Eine Besucherin, die in München studiert, bekundete Interesse an einem eigenen Teleskop. Schnell stellten wir fest, dass ein leichtes Reiseteleskop mit "vernünftiger" Öffnung auch für sie eigentlich die beste Lösung wäre, der für sie unerschwingliche Preis einer guten "Fertiglösung" aber dagegen spräche. Schnell war aber auch klar, dass das für sie ein zu anspruchsvolles Projekt wäre, um es als erstes Teleskop allein zu bauen.
Spontan boten wir an "Hey, Du könntest dich uns anschließen, dann ziehen wir das gemeinsam durch". Das Angebot war durchaus ernst gemeint, aber ich schätzte die Wahrscheinlichkeit deutlich kleiner als 50%...
Mittlerweile überlegte auch Stathis, er bräuchte mal wieder ein handliches Reisescope, das technisch auf dem aktuellen Stand ist.
Unser Vorhaben gefiel ihm. Seine Ansage: "Ich baue eins mit".
Als wir gegen Mitternacht unsere Instrumente transportfertig machten, hatten Stathis, Stefan und ich uns schon mehr oder weniger geeinigt, wie ein optimales Reiseteleskop aussehen könnte, das noch leicht per Rucksack transportabel sein sollte und trotzdem genug Öffnung hat, um viel Spaß beim Beobachten zu bieten.
Am folgenden Dienstag beim regulären Treffen wurde die Sache weiter gesponnen, und zu unserer Überraschung war die Besucherin vom letzten Samstag auch mit dabei und bekundete ihre klare Absicht, unser Angebot zum Mitbauen anzunehmen.
Schnell stellte sich heraus, dass sie als einzige von uns mit einem 3D CAD-Programm umgehen konnte. Bisher hatte ich meine Teleskope mit Bleistift, Geodreieck und Papier konstruiert oder bestenfalls per CorelDraw in 2D am PC. Ich wusste, für dieses Projekt war das nicht die optimale Methode.
Nach weiteren intensiven Diskussionen kristallisierten sich dann die endgültigen Daten der Optik heraus.
Zwischenzeitlich besuchte ich das ITV, und anschließend war ich mit meinem Münchner Vereinskameraden BenN noch eine Nacht auf der Hohen Geba. Ben ist kein begnadeter Selbstbauer, aber ein sehr aktiver und erfahrener visueller Beobachter.
Ben hatte seinen schon fast historischen 10" Coulter dabei, ein Direktimport aus den USA, den er sich vor 30 Jahren angeschafft hat. Dieses Teleskop ist von der Konstruktion her ein echter Dobson, komplett mit Tailgate, und die Holzteile sind aus OSB-Platten. Mit ca. 30kg aber nicht wirklich leicht transportabel.

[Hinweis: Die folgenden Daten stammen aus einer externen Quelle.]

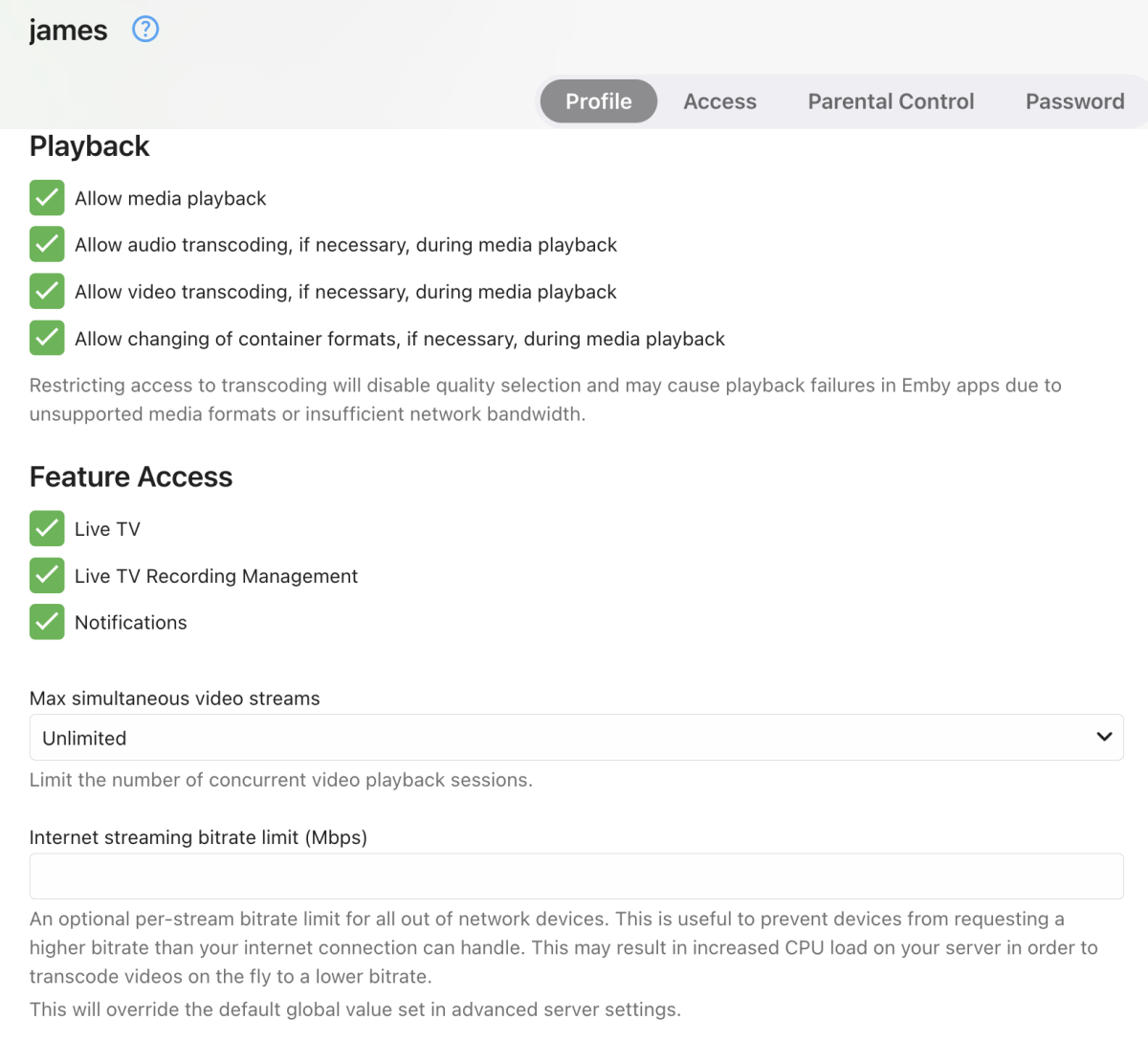
Task: Uncheck the Live TV checkbox
Action: (x=47, y=529)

Mein superleichtes 180mm Instrument hatte ich direkt daneben stehen. Natürlich erzählte ich Ben von unserem Projekt.
Unser Gespräch verlief sinngemäß so:
Ich: "Bald habe ich ein Teleskop mit der Leistung von deinem, das nicht viel mehr Packmaß haben wird als mein kleines Reisescope hier".
Er:"Tolles Projekt. So ein leichtes Teleskop erschließt Beobachtungsplätze, die man mit so einer großen und schweren Kiste wie meiner nicht erreichen kann. Das wär auch was für mich, man wird ja auch nicht jünger."
Spontan beschloss ich, gleich zwei Exemplare zu bauen, falls er eins wollte.
Er wollte. Schnell wurde Stathis informiert, einen Spiegelrohling mehr zu bestellen. Gerade noch rechtzeitig, er hatte die Bestellung schon fast abgeschickt.